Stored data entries

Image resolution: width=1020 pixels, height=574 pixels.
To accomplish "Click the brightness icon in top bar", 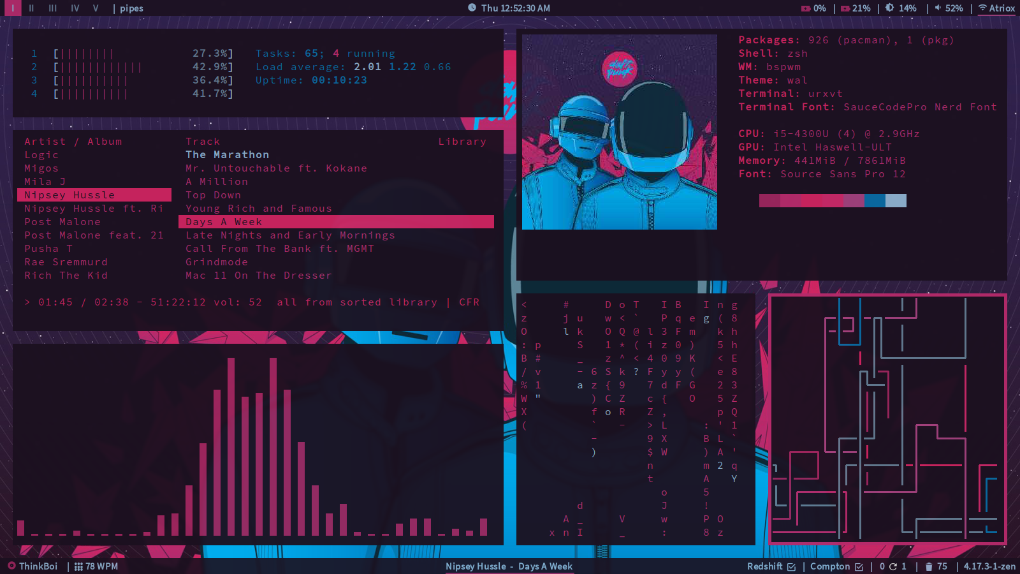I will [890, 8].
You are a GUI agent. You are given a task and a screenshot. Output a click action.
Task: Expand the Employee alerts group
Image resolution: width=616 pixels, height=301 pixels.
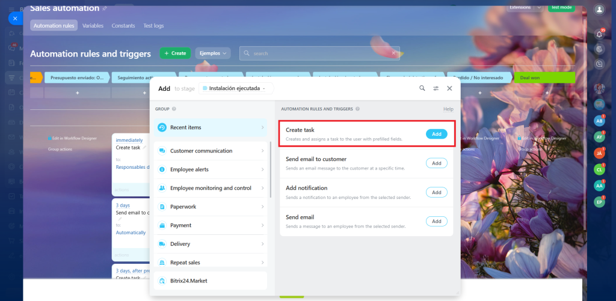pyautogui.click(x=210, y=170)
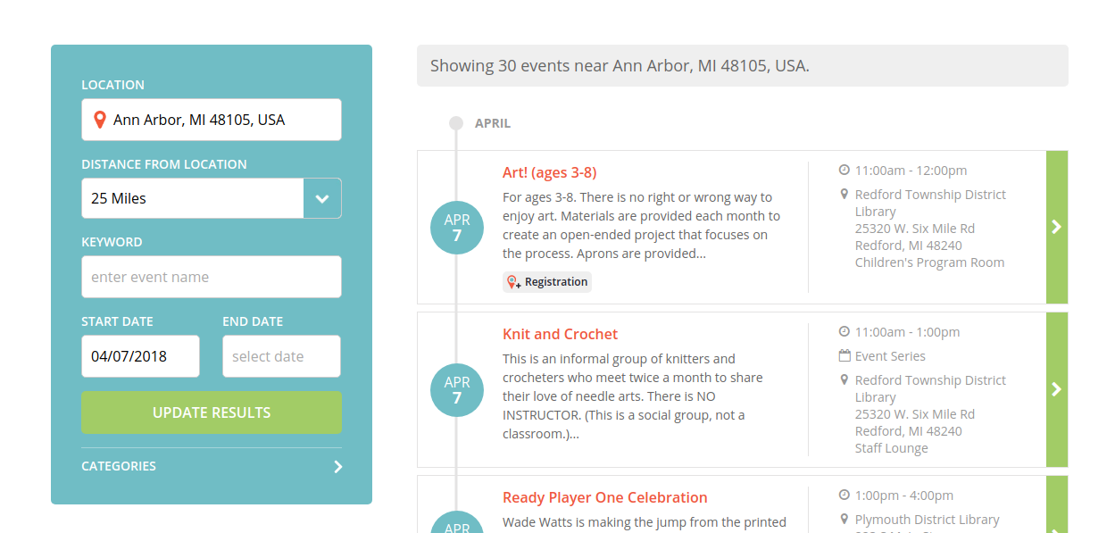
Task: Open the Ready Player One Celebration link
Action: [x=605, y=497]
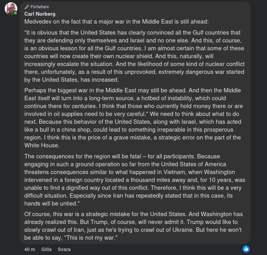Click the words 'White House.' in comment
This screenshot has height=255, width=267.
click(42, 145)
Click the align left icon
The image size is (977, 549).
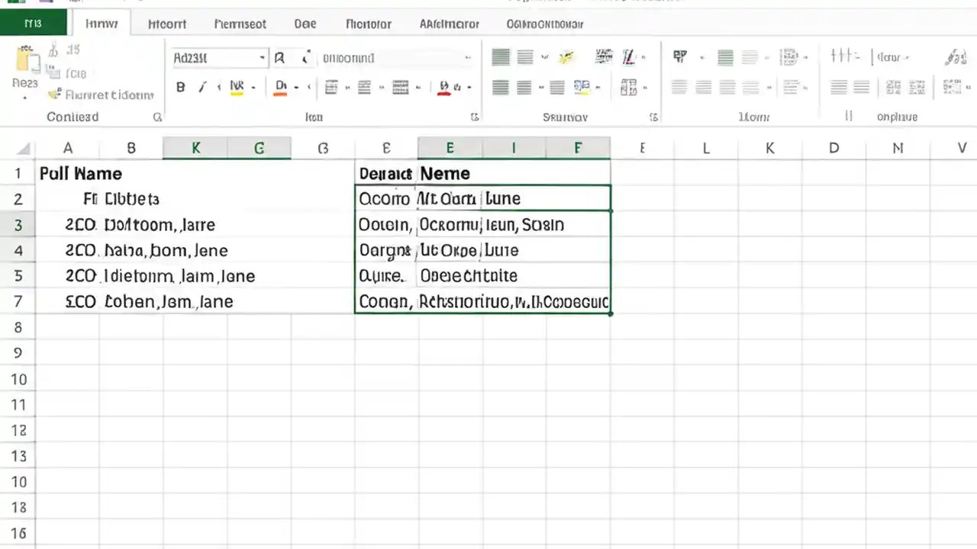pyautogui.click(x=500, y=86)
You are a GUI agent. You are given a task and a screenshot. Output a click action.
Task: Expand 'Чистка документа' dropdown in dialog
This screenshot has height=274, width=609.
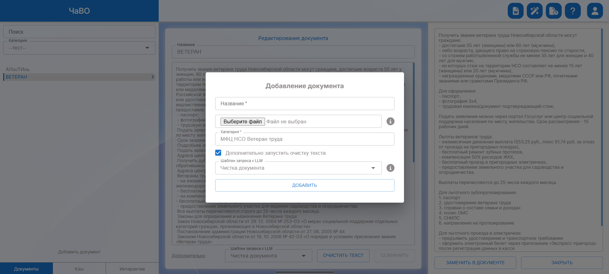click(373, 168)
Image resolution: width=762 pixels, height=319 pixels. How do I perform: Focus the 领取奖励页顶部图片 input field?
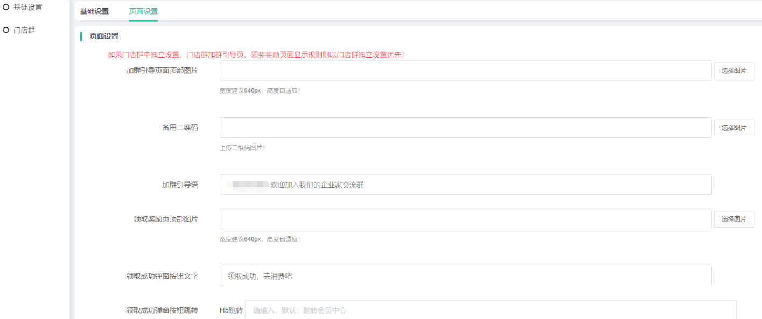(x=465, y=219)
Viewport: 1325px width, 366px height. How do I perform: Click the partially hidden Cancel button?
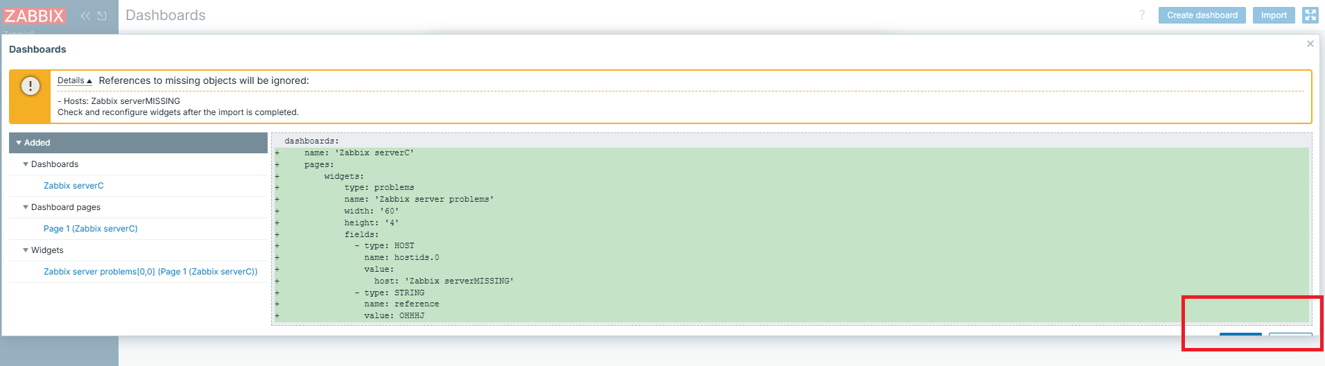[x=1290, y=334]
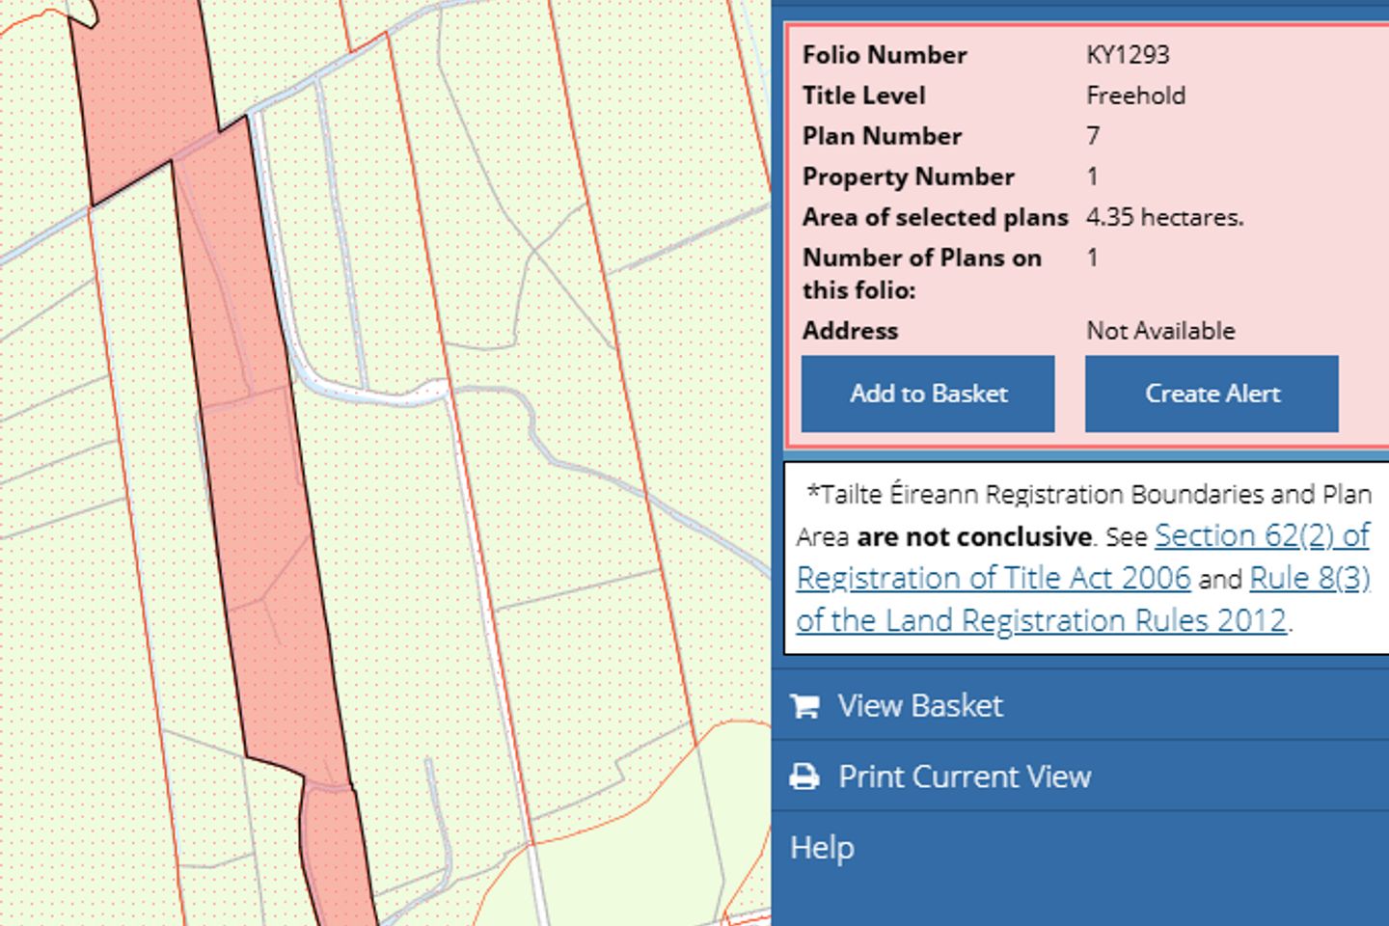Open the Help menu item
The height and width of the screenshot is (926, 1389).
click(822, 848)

WHAT TO PRODUCE |
Take the line containing "Image resolution: width=616" and every line after it up to the end of the data, and write them out exactly, without the pictures.

RESPONSE AREA |
Image resolution: width=616 pixels, height=301 pixels.
pyautogui.click(x=210, y=170)
Task: Open the Ready Player One Celebration link
Action: [x=605, y=497]
Click the words 'White House.' in comment
This screenshot has height=255, width=267.
click(42, 145)
Click the align left icon
The image size is (977, 549).
pyautogui.click(x=500, y=86)
You are a GUI agent. You are given a task and a screenshot. Output a click action.
Task: Expand 'Чистка документа' dropdown in dialog
This screenshot has height=274, width=609.
click(373, 168)
Image resolution: width=762 pixels, height=319 pixels. How do I perform: Focus the 领取奖励页顶部图片 input field?
(x=465, y=219)
Viewport: 1325px width, 366px height. How do I perform: Click the partially hidden Cancel button?
[x=1290, y=334]
Open the Help menu item
The height and width of the screenshot is (926, 1389).
click(822, 848)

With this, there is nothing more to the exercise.